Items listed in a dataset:
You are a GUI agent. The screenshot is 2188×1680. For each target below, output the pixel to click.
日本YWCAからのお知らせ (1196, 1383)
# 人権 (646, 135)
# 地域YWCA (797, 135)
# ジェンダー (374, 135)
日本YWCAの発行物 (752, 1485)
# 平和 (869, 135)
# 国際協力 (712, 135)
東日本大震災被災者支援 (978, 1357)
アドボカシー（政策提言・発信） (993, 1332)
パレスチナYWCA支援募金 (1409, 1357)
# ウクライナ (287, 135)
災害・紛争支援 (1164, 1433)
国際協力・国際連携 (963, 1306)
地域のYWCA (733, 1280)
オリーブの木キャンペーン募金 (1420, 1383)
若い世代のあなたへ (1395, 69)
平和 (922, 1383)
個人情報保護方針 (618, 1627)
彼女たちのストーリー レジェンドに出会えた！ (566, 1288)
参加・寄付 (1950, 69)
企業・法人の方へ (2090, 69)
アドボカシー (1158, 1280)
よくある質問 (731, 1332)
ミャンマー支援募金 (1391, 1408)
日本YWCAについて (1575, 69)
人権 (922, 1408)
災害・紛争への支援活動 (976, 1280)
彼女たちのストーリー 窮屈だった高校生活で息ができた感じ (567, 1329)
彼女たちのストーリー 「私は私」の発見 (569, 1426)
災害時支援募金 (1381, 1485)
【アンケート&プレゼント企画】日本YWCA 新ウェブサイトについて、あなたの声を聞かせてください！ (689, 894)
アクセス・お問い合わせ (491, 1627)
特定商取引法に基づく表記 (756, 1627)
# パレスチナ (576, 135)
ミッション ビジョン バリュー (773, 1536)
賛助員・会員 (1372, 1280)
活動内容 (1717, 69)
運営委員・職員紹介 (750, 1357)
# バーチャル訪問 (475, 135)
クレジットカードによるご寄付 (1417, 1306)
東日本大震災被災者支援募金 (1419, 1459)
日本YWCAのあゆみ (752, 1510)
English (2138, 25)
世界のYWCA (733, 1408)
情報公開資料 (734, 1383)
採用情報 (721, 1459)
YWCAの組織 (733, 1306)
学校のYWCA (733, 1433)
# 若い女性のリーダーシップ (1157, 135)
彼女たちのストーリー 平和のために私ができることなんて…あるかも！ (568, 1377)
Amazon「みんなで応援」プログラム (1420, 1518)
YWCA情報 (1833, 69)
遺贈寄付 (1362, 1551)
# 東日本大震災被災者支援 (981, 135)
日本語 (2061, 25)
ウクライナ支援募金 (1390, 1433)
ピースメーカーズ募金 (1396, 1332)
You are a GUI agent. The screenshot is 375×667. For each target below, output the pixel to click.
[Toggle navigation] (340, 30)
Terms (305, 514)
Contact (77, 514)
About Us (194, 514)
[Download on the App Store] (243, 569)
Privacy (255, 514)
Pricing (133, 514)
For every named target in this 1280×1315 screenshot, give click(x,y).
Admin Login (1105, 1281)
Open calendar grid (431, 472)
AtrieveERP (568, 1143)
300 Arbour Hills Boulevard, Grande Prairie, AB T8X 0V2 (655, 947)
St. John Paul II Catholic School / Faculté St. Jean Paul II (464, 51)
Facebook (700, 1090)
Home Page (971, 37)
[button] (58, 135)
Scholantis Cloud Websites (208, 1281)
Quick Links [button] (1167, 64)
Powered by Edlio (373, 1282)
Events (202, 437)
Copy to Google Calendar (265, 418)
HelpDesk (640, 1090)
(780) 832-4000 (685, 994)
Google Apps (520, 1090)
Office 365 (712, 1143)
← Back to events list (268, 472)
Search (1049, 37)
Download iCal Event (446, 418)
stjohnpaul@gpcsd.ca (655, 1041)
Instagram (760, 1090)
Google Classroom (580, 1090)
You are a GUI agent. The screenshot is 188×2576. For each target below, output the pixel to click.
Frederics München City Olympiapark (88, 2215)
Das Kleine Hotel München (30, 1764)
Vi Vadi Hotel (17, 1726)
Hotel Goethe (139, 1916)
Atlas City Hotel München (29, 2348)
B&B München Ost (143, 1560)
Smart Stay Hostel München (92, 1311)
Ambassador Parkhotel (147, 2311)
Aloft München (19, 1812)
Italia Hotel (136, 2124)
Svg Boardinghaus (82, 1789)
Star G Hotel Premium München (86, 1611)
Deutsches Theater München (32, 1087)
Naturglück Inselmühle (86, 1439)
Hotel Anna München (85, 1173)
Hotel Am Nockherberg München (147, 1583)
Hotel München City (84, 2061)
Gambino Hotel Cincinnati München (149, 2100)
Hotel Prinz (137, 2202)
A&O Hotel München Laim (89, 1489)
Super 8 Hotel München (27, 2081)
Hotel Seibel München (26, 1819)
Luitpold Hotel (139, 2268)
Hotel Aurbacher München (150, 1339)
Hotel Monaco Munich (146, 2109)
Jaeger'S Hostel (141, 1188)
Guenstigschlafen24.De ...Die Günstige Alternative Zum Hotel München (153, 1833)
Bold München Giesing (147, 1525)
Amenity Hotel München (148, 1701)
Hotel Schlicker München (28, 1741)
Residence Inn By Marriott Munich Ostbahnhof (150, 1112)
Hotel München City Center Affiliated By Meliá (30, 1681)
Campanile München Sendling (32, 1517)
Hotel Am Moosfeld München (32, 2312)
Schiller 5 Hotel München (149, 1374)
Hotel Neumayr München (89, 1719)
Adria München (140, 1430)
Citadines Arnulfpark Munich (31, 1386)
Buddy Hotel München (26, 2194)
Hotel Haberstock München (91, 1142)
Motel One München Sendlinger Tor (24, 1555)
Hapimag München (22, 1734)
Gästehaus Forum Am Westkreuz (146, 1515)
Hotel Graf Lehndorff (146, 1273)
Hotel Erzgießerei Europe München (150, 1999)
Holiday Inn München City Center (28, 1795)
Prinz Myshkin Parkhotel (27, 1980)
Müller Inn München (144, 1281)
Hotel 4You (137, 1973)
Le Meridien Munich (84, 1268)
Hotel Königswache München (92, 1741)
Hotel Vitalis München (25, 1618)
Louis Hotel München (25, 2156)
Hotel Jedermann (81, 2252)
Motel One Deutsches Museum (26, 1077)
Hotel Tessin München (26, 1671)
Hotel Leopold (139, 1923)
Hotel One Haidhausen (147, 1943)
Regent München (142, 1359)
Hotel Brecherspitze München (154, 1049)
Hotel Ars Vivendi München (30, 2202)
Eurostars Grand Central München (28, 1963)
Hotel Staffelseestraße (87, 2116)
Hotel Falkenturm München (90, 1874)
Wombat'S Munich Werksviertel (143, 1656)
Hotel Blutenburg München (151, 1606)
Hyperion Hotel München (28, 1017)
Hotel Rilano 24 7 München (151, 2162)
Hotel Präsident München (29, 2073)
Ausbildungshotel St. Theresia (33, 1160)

TASK REQUIREMENTS: An exact, complete copy of the lines above from the one with "list (268, 472)" through the one with "Amenity Hotel München (148, 1701)" is the whole answer.

TASK RESPONSE:
← Back to events list (268, 472)
Search (1049, 37)
Download iCal Event (446, 418)
stjohnpaul@gpcsd.ca (655, 1041)
Instagram (760, 1090)
Google Classroom (580, 1090)
You are a GUI agent. The screenshot is 188×2576. For each target below, output the pixel to click.
Frederics München City Olympiapark (88, 2215)
Das Kleine Hotel München (30, 1764)
Vi Vadi Hotel (17, 1726)
Hotel Goethe (139, 1916)
Atlas City Hotel München (29, 2348)
B&B München Ost (143, 1560)
Smart Stay Hostel München (92, 1311)
Ambassador Parkhotel (147, 2311)
Aloft München (19, 1812)
Italia Hotel (136, 2124)
Svg Boardinghaus (82, 1789)
Star G Hotel Premium München (86, 1611)
Deutsches Theater München (32, 1087)
Naturglück Inselmühle (86, 1439)
Hotel Anna München (85, 1173)
Hotel Am Nockherberg München (147, 1583)
Hotel München City (84, 2061)
Gambino Hotel Cincinnati München (149, 2100)
Hotel Prinz (137, 2202)
A&O Hotel München Laim (89, 1489)
Super 8 Hotel München (27, 2081)
Hotel Seibel München (26, 1819)
Luitpold Hotel (139, 2268)
Hotel Aurbacher München (150, 1339)
Hotel Monaco Munich (146, 2109)
Jaeger'S Hostel (141, 1188)
Guenstigschlafen24.De ...Die Günstige Alternative Zum Hotel München (153, 1833)
Bold München Giesing (147, 1525)
Amenity Hotel München (148, 1701)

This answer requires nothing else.